Prestimion se leva pour accompagner Abrigant jusqu’à la porte du bureau au parquet richement incrusté de bandes de ghazyn, de bannikop et d’autres bois précieux.

— Encore une chose, Prestimion, fit Abrigant à la porte. Est-il vrai que notre cousin Dantirya Sambail est emprisonné au Château ?

— Tu es au courant ?

— Est-ce vrai ?

— Oui. Il est confortablement logé dans les tunnels de Sangamor.

— Par le Divin, mon frère, tu ne parles pas sérieusement s’écria Abrigant. Quelle est cette folie ? Le Procurateur est trop dangereux pour être traité de la sorte !

— C’est précisément parce qu’il est dangereux que je l’ai fait enfermer là où il se trouve.

— Mais offenser un homme qui détient un tel pouvoir et qui a une telle propension à la colère…

— L’offense, coupa Prestimion, vient de lui et mérite ce traitement.
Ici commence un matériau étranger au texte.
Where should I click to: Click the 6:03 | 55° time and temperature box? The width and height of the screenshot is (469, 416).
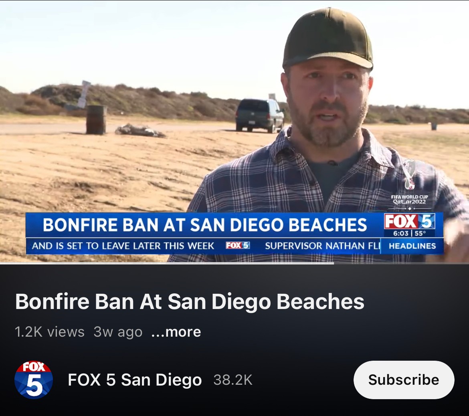(409, 233)
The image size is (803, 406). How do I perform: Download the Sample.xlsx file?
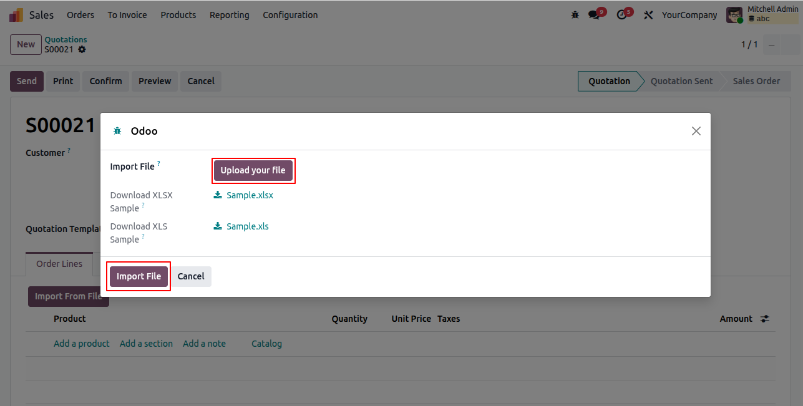coord(243,195)
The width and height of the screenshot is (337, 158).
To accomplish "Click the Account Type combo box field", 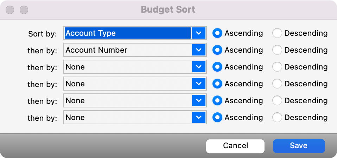I will pyautogui.click(x=127, y=33).
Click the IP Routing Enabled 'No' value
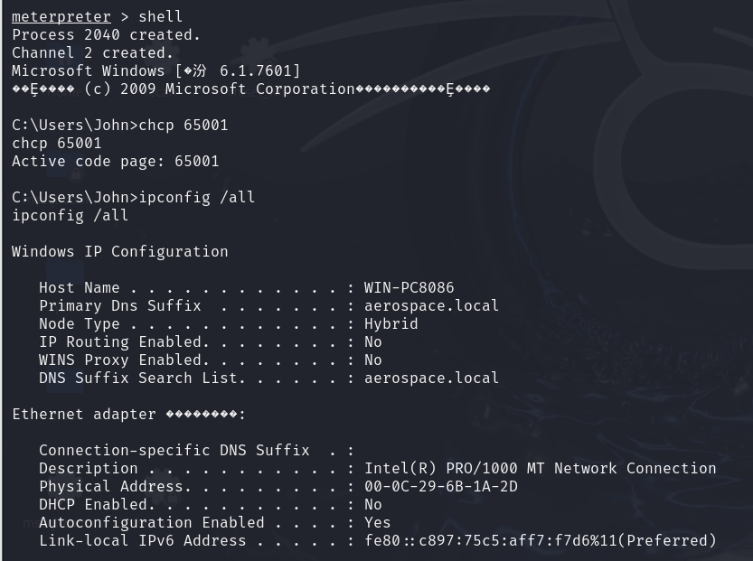This screenshot has height=561, width=753. (373, 342)
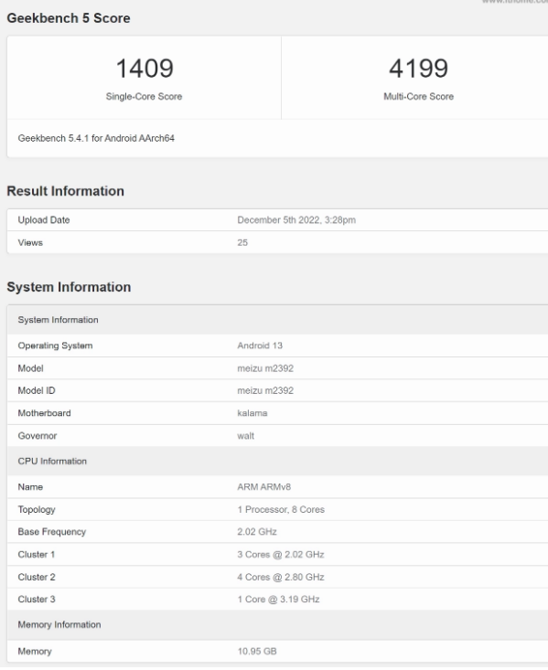
Task: Click the Android 13 operating system value
Action: pos(260,346)
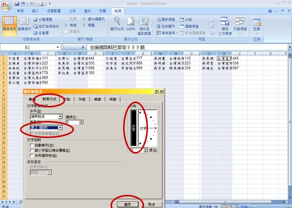The image size is (292, 208).
Task: Click the Save icon in quick access toolbar
Action: pos(17,3)
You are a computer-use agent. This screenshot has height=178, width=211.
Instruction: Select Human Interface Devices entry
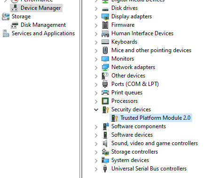tap(142, 33)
Pour ce qui est de la nature de cette offense, elle ne concerne nul autre que moi-même. Et quel que soit le pouvoir de Dantirya Sambail, le mien est encore plus grand. En temps et lieu, je m’occuperai de lui comme il le mérite, tu as ma parole, et justice sera faite. Je te remercie du fond du cœur pour cette visite, mon frère. Puisse-t-elle nous être profitable à tous.

6

— Et le nouveau Coronal, demanda Dekkeret, que penses-tu de lui ?
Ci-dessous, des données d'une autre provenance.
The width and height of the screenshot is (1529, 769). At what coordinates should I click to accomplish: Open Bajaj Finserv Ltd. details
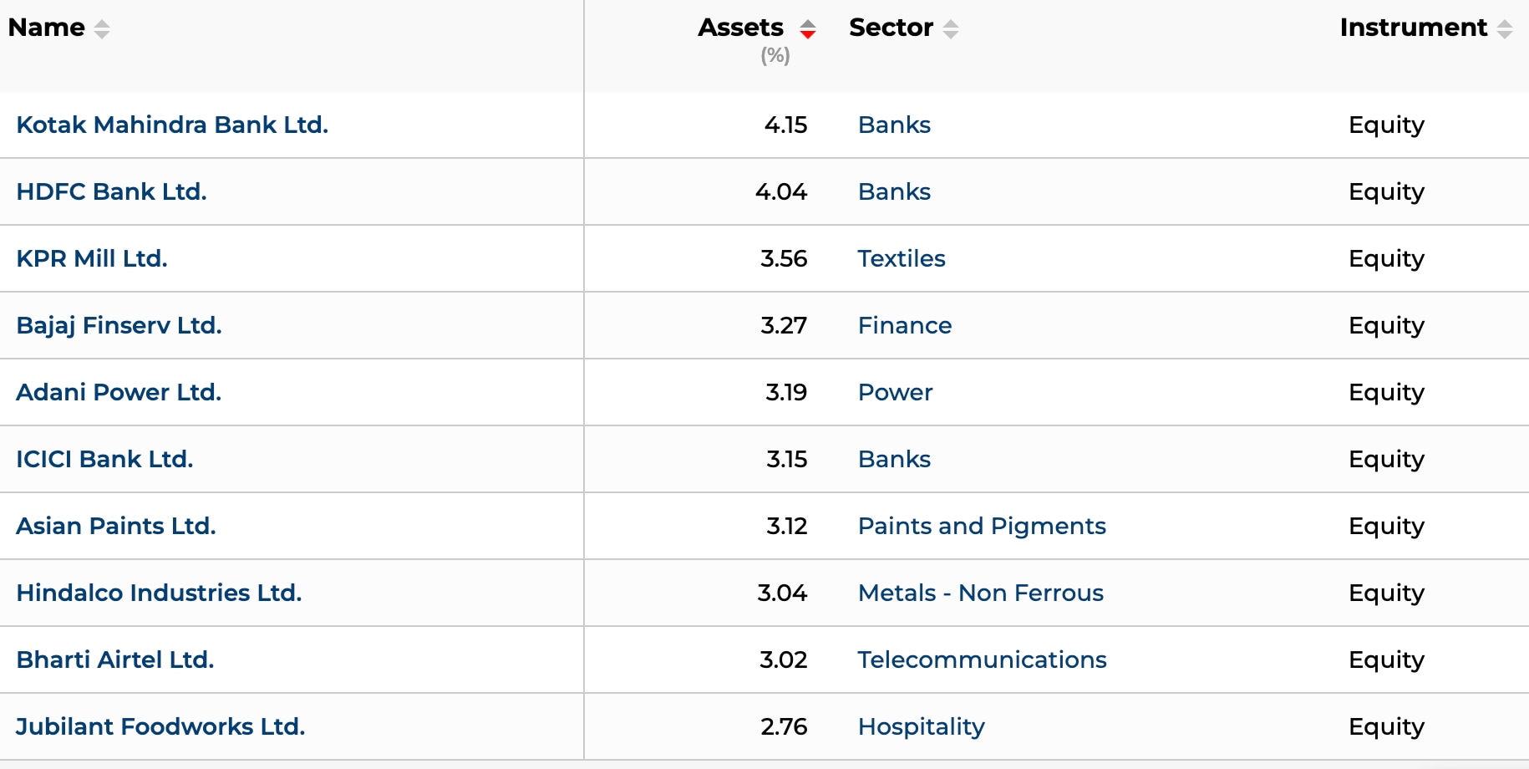(x=119, y=325)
— Que veux-tu que j’en pense ? répondit sa cousine Sithelle. Il est nouveau, c’est tout ce que je peux dire. Très intelligent, à ce qu’on raconte ; nous en saurons plus avec le temps… Ah ! il paraît aussi qu’il est tout petit.

— Comme si cela avait de l’importance, répliqua Dekkeret avec dédain. Mais j’imagine que cela compte, du moins pour toi. Il ne pourrait pas t’épouser : tu serais beaucoup trop grande pour lui. Ça ne collerait pas.

Les deux jeunes gens marchaient au bord de la gigantesque et imprenable muraille de monolithes noirs entourant leur cité natale de Normork, une des douze Cités des Pentes du Mont, loin de lord Prestimion et de son Château. Dekkeret n’avait pas encore dix-huit ans ; grand, bien découplé, doté d’une belle carrure, il émanait de sa personne une impression de force et de confiance. De deux ans sa cadette, Sithelle avait presque la même taille, mais sa silhouette souple et gracile la faisait paraître presque fragile à côté de son robuste cousin.

— Moi, épouser le Coronal ? fit Sithelle en partant d’un rire argentin. Crois-tu que cette idée m’ait traversé l’esprit ?

— Et comment ! Toutes les jeunes filles de Majipoor ont aujourd’hui la même idée en tête. « Lord Prestimion est jeune, séduisant et célibataire ; un jour ou l’autre, il prendra femme. Pourquoi pas moi ? » N’ai-je pas raison, Sithelle ? Non, bien sûr que non. J’ai toujours tort. Et jamais tu n’avouerais qu’il t’intéresse, même si c’était vrai. N’est-ce pas ?

— Qu’est-ce que tu racontes ? Jamais un Coronal n’épouse une roturière ! Tu dis des bêtises, ajouta-t-elle en passant le bras dans celui de son cousin. Comme d’habitude, Dekkeret !

Une profonde amitié les liait : c’était bien le problème. Leurs familles avaient toujours espéré qu’ils s’uniraient, mais ils avaient grandi ensemble et se considéraient presque comme frère et sœur. Elle était belle, Sithelle, avec sa longue et souple chevelure de feu et ses yeux gris-violet, pétillants d’espièglerie. Mais Dekkeret savait qu’il n’avait pas plus de chances d’épouser un jour Sithelle que… euh… que Sithelle d’épouser lord Prestimion. Encore moins, en vérité, car il était au moins concevable qu’elle rencontre le Coronal et devienne son épouse alors qu’il était exclu qu’il la choisisse pour femme.